▶ PROBLEM: Line count for the string "target" in the records below: report that figure and nothing else.

Saved data entries
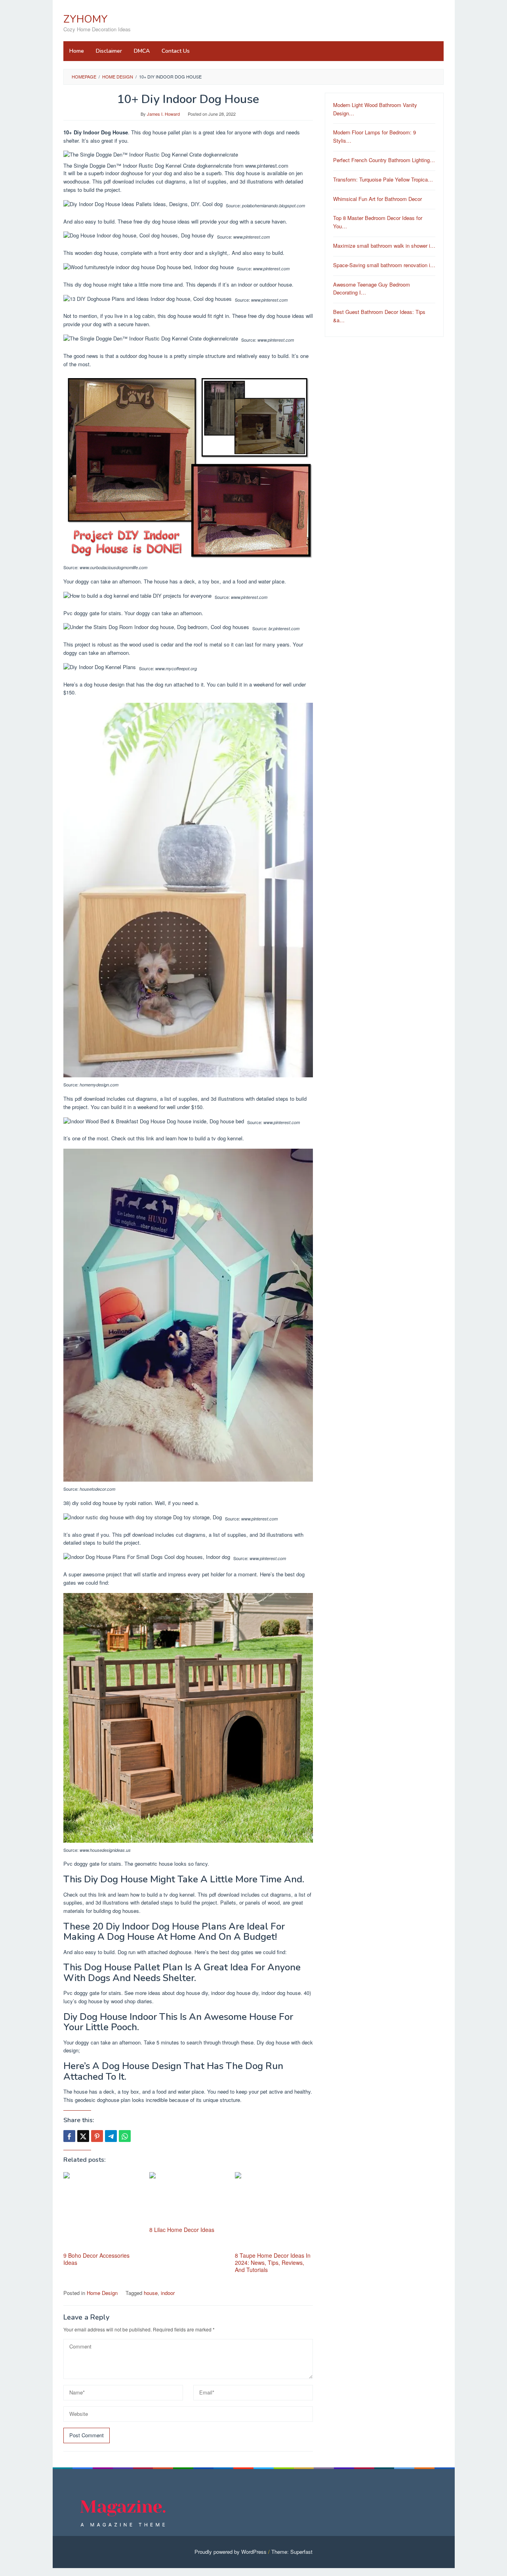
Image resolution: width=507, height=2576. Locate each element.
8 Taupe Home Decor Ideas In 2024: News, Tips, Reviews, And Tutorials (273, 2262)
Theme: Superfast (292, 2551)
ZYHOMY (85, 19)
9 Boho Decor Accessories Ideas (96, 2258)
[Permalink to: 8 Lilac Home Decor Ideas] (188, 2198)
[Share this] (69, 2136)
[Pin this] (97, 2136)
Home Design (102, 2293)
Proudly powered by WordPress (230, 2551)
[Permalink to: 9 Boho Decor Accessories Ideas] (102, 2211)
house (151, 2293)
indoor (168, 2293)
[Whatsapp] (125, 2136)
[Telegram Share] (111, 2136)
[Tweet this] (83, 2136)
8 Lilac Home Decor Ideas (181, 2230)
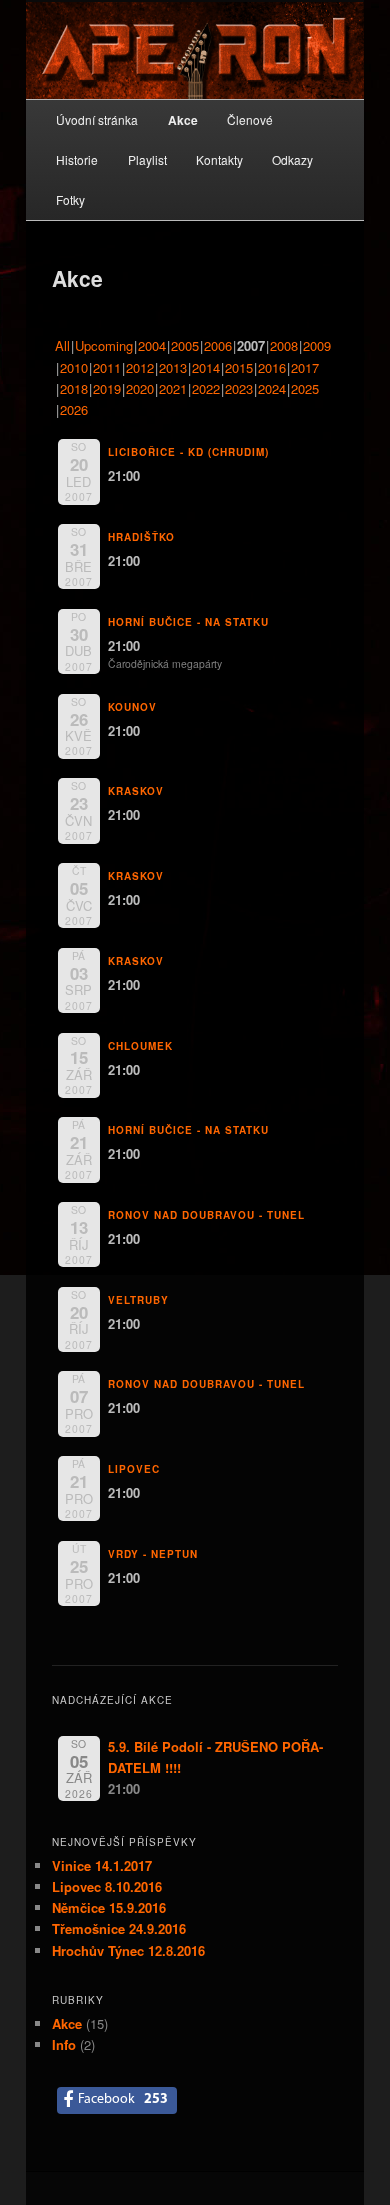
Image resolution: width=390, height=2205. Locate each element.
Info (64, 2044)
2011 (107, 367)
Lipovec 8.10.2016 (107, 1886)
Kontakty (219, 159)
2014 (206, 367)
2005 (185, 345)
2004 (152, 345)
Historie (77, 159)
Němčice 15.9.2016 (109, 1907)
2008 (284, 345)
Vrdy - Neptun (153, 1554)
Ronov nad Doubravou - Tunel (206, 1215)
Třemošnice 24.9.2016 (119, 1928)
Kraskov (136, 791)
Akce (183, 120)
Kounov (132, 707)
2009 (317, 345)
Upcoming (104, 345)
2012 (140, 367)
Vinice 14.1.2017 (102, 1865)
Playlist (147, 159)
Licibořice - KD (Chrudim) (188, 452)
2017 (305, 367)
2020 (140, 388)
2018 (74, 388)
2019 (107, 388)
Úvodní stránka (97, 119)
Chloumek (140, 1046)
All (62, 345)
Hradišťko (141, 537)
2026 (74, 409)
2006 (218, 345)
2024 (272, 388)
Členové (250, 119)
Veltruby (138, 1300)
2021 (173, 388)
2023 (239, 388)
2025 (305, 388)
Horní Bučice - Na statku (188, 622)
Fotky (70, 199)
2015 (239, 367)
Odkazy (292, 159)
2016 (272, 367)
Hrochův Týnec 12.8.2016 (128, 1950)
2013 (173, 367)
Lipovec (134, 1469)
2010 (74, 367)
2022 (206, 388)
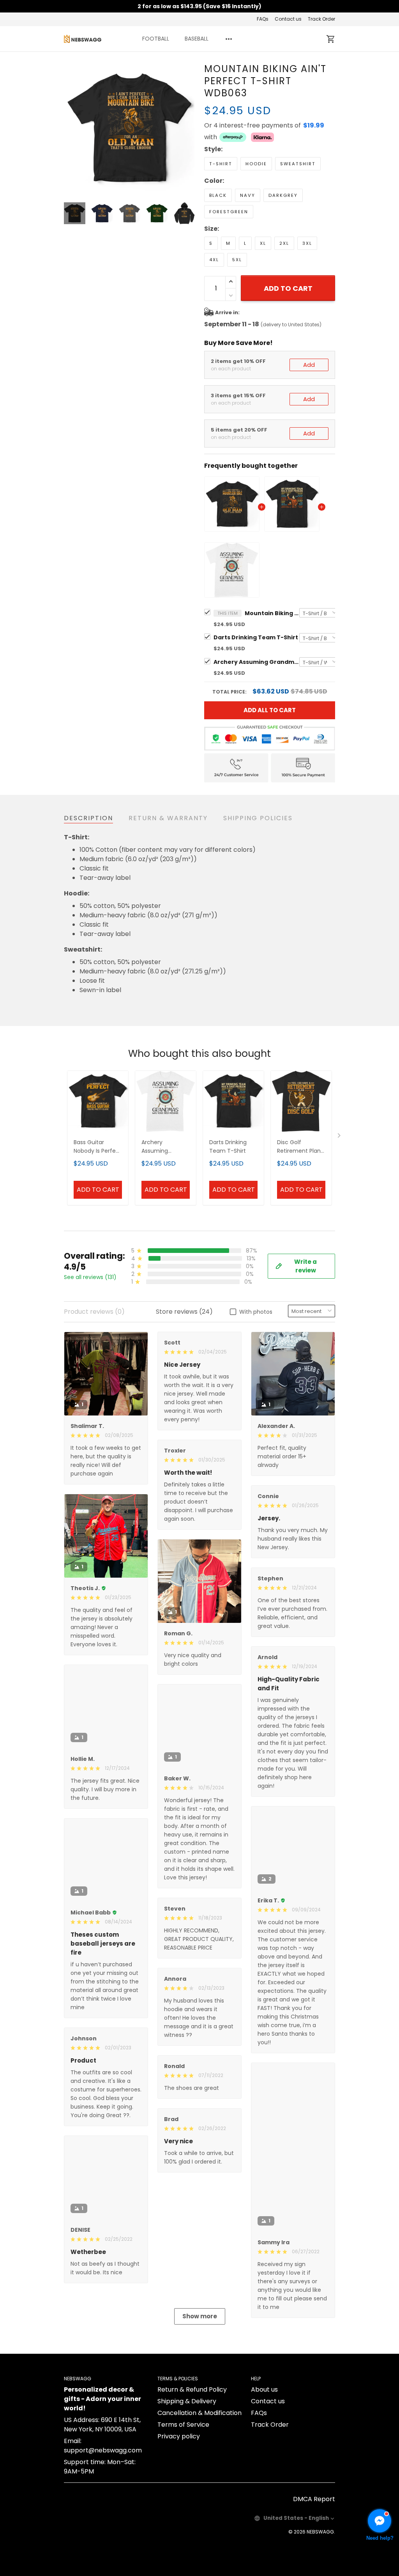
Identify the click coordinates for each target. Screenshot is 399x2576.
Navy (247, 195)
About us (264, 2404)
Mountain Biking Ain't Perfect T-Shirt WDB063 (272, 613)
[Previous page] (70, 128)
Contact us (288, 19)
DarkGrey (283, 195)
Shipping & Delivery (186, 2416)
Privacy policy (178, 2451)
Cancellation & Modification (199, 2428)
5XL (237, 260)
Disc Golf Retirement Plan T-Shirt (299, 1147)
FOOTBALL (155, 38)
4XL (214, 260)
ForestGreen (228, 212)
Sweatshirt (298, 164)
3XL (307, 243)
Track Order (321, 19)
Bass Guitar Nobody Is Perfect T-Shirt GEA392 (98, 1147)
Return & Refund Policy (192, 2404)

* * *

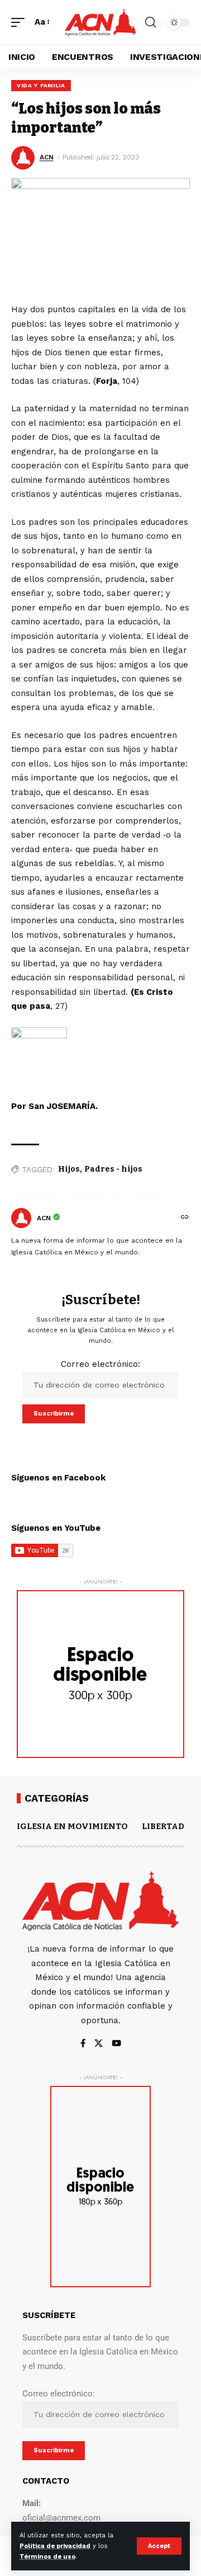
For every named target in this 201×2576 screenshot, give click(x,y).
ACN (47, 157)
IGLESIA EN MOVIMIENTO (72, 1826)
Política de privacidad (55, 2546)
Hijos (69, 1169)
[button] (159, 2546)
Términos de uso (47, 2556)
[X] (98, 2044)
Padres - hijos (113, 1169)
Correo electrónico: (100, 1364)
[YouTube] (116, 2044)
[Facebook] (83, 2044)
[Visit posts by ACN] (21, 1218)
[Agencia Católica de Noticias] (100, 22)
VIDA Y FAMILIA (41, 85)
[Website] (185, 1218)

▶ ANSWER FOR THIS EXERCISE: 2